Puis il y a la question de l'humanité. AIDAN, l'intelligence artificielle endommagée, s'éveille à la conscience de soi et à la sensibilité. Partant de là, est-il encore une simple machine ou déjà un être vivant ? Faut-il nécessairement être organique pour être vivant ? Cette problématique m'a beaucoup inspirée : est-ce qu'AIDAN est encore en-dessous de l'humain du fait qu'il ne soit composé que de métal et de plastique ? Est-il son égal, car ayant accédé au même niveau de conscience que lui ? Ou bien lui est-il supérieur de par l'infini de son intelligence ? (Je précise que son cerveau fait la taille d'une ville, et que ça fait de lui un être une centaine de fois plus logique et rapide que toutes les cervelles humides et poisseuses (= nous) à bord).
Pour finir, les auteurs abordent la problématique de la traçabilité informatique. Car l'intégralité du dossier est composée de données supposées confidentielles que des hackers ont su retrouver.
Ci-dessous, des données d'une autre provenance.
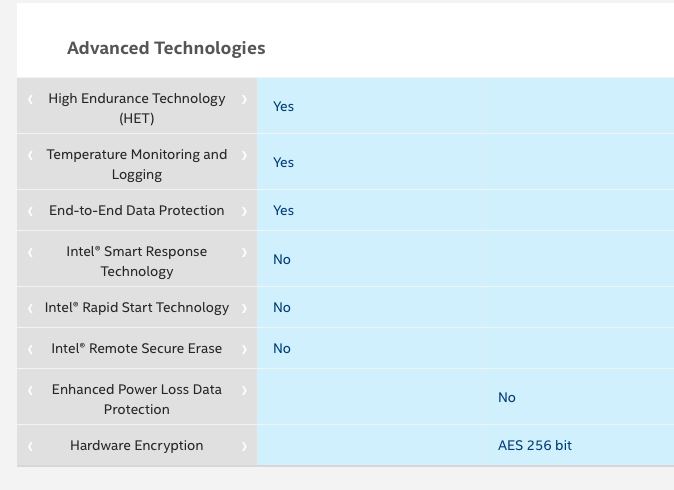
Task: Click right chevron of End-to-End Data Protection
Action: [244, 211]
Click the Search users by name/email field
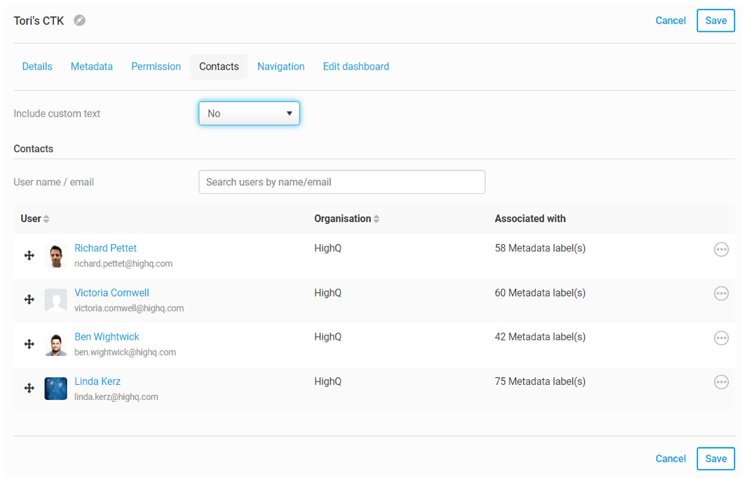 pos(342,182)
Qu'en déduire ? La protection de notre identité et de nos données personnelles est une illusion. Pour peu qu'une personne soit suffisamment experte ou maligne, elle sera capable de dresser le portrait de toute notre vie, car les protections dont nous pouvons nous entourer ont beaucoup (beaucoup !) de failles. C'est vertigineux, quand on y pense : même une conversation entre deux gradés est traçable.

Par certains côtés, Illuminae se rapproche du roman graphique. Ne soyez pas effrayés par la taille imposante de ce pavé, la présentation prend beaucoup de place. Un exemple : les combats spatiaux. Les auteurs ont choisi de prendre une photographie de l'espace, de mettre des lignes pointillées pour symboliser le parcours des vaisseaux, et d'y ajouter des conversations radio. Cela rend très bien l'ambiance, les sentiments d'urgence, de peur, la vitesse (car il est difficile de suivre les phrases des yeux). Ils sont allés encore plus loin lorsqu'ils font exploser la bombe – mais je ne vous en dit pas plus, je me contenterai de vous assurer que c'était très festif.

En bref, c'est un roman novateur qui m'a beaucoup plu. Je l'ai trouvé très bien construit, l'histoire est bien menée, les rebondissements sont crédibles et on finit – malgré tout – par s'attacher aux personnages et par les prendre en pitié. Moi, il m'a convaincue, et je me procurerai la suite avec grand plaisir.